### ENTRIES PROVIDED
━━━━━━━━━━━━━━━━━━━━━━━━━━━━━━
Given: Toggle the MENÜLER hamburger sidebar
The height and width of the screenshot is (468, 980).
━━━━━━━━━━━━━━━━━━━━━━━━━━━━━━
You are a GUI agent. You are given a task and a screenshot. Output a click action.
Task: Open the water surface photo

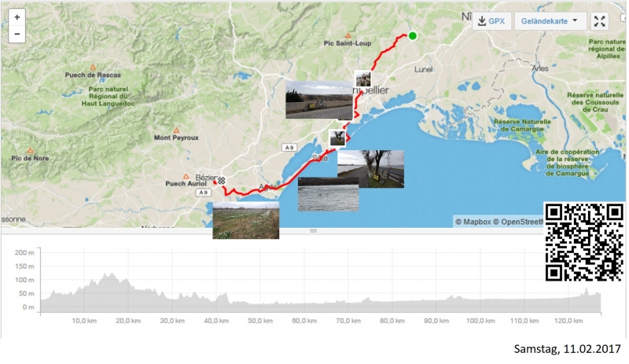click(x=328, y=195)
━━━━━━━━━━━━━━━━━━━━━━━━━━━━━━
### WHAT IS EXPECTED
Could you repeat exactly the lines in the listing above from the one with "Given: Toggle the MENÜLER hamburger sidebar" down to the one with "The height and"? Include both of those lines.

### RESPONSE TO THE EXERCISE
Given: Toggle the MENÜLER hamburger sidebar
The height and width of the screenshot is (468, 980).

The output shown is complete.